If you have more replicas and brokers than racks, you will have at least two replicas in the same rack. In a case like this, setting min.insync.replicas to 2 is not sufficient, a partition might become unavailable under certain circumstances.

For example, assume you have three racks with topic replication factor set to 4, meaning that there are a total of four replicas. Additionally, assume that only two of the replicas are in the in-sync replica set (ISR), the leader and one of the followers, and both are located in the same rack. The other two replicas are lagging. Unclean leader election is disabled to avoid data loss.

When the leader and the in-sync follower (located in the same rack) successfully append a produced message to the log, message production is considered successful. The leader does not wait for acknowledgement from the lagging replicas. This is because acks=all only guarantees that the leader waits for the replicas that are in the ISR (including itself). This means that while the latest messages are available on two brokers, both are located on the same rack. If the rack goes down at the same time or shortly after production is successful, the partition will become unavailable as only the two lagging replicas remain, which cannot become leaders.

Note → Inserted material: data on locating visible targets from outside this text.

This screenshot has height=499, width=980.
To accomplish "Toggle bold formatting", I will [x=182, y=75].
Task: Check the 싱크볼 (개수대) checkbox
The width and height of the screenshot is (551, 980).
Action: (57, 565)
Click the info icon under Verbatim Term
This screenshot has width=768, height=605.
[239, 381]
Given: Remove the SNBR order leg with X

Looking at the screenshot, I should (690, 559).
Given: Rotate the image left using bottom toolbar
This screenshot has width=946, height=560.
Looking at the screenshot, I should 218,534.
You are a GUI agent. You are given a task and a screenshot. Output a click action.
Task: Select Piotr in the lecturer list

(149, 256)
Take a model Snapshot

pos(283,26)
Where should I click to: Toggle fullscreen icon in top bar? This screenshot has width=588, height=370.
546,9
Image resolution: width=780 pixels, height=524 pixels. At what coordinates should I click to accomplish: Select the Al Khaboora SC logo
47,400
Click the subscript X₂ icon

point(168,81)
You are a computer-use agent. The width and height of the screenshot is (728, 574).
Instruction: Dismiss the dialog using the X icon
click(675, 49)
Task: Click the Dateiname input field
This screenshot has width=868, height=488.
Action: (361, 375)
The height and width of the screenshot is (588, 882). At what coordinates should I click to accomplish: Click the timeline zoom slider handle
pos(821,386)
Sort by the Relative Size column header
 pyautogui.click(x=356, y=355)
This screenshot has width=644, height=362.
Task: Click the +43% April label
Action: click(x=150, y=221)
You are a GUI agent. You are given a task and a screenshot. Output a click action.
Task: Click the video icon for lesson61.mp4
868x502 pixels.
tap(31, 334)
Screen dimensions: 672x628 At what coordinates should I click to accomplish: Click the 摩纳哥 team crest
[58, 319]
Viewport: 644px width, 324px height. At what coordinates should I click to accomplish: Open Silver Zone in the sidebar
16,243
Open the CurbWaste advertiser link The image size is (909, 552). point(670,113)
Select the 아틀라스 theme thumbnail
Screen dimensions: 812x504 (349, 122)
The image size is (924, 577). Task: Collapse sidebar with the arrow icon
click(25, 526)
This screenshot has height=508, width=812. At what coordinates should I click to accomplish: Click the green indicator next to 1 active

In cases like this, a correct value for min.insync.replicas would be 3 instead of 2 as three ISRs would guarantee that messages are produced to at least two different racks.

Configuring rack awareness for Kafka producers🔗

Learn how to enable and configure rack awareness for Kafka producers.

Enabling rack awareness for Kafka producers involves configuring your Kafka deployment in a way that ensures that producers commit messages to at least two separate brokers that are deployed on different racks. This can be done by configuring your producers to provide the highest available guarantee on message delivery and configuring min.insync.replicas for your topics.